Stuffed Shells with Peas, Spinach and Fennel

“Sauced with a bright-tasting marinara (the key is cutting the canned tomatoes with passata, Italy’s raw, strained tomato purée) and topped with grated Parmesan and more Taleggio, these stuffed shells deliver all the satisfying coziness of the original—but tastes like a welcome refresh.”

While it is a rather labor-intense undertaking, and uses lots of kitchen pots and appliances, it is a very satisfying, and less heavy vegetarian pasta option. Before even starting, make sure you have a broiler-proof casserole dish such as enameled cast iron, or your vessel could crack under the intense heat of the broiler.

The humble green pea is the star here, thanks to their abundance of water and soluble fiber, which renders them wonderfully smooth when puréed. In addition, a full pound of frozen chopped spinach is added for more green color and freshness. (Freezing breaks open the leaves’ cells, softening them.)

Sautéed fennel, shallot and garlic bring gentle sweetness, and plenty of basil and lemon zest round things out.

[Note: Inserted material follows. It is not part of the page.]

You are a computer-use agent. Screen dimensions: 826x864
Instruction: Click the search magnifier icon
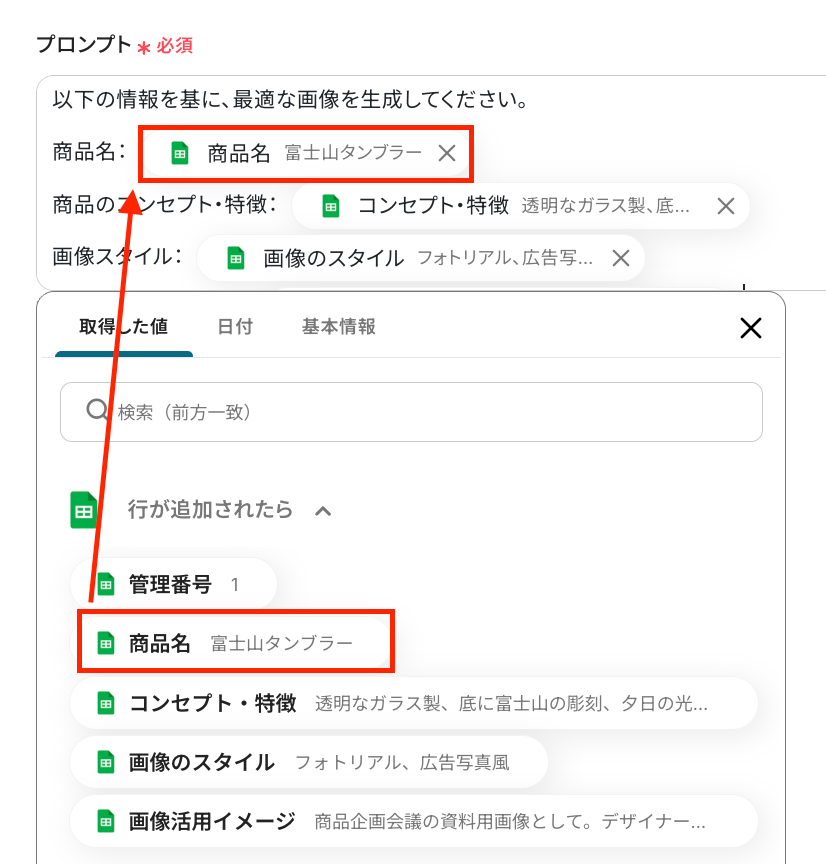pos(98,410)
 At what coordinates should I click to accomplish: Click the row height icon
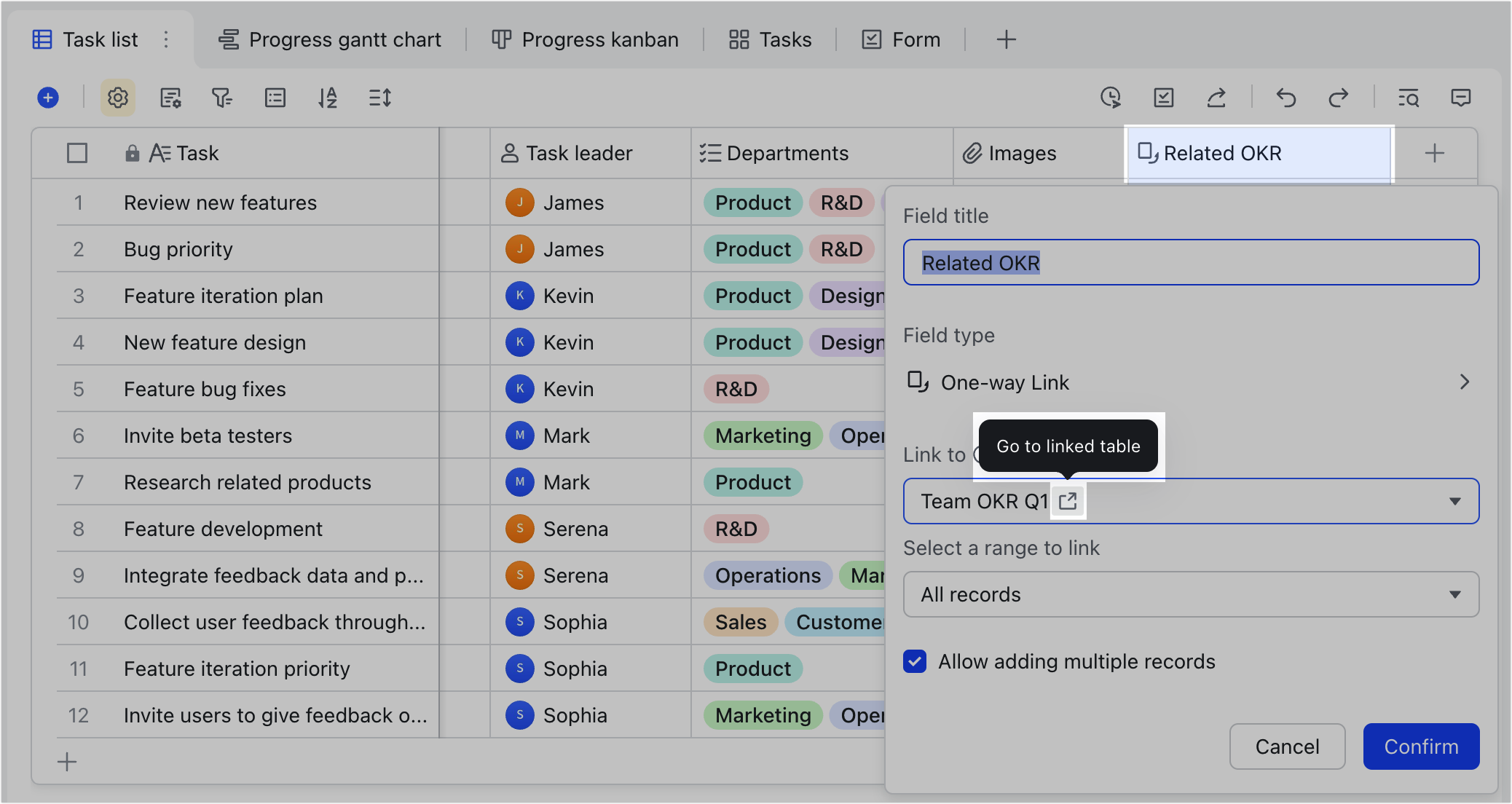[380, 98]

Taleggio cheese is the binder to give the filling cohesion as well as some richness and adds robust flavor to complement the stuffing. Fontina cheese would make a fine replacement for Taleggio (perhaps even more of it?)

While the recipe calls for a rectangular 9″ x 13″ broiler-proof casserole dish, ours was oval in shape, but still fit exactly 25 jumbo stuffed shells. The unused shells were stored in a seal proof container with a bit of sauce to prevent sticking together, and saved for another use.

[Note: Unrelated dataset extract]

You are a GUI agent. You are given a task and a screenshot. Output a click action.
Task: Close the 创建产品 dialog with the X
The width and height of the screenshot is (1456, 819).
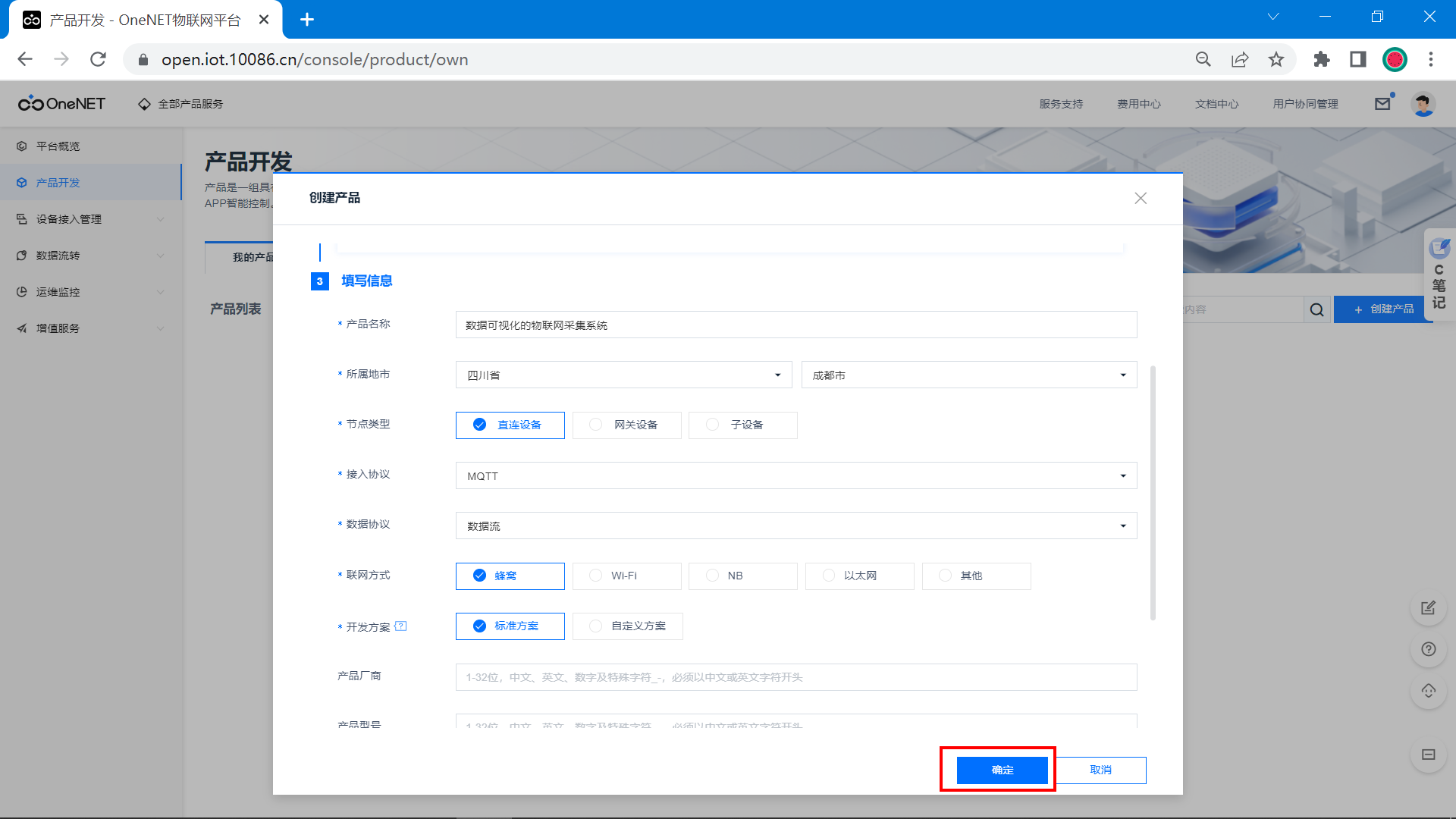[x=1140, y=198]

TIP: To make the slippery shells easier to fill, hold each lengthwise in your palm and gently squeeze the ends; the center will pop right open!

*BTW, a whole bottle (24 oz.) of passata was inadvertently included in our sauce. But in the end it was a happy mistake, because we liked the additional sauce. We used more in the casserole, and leftovers for passing purposes.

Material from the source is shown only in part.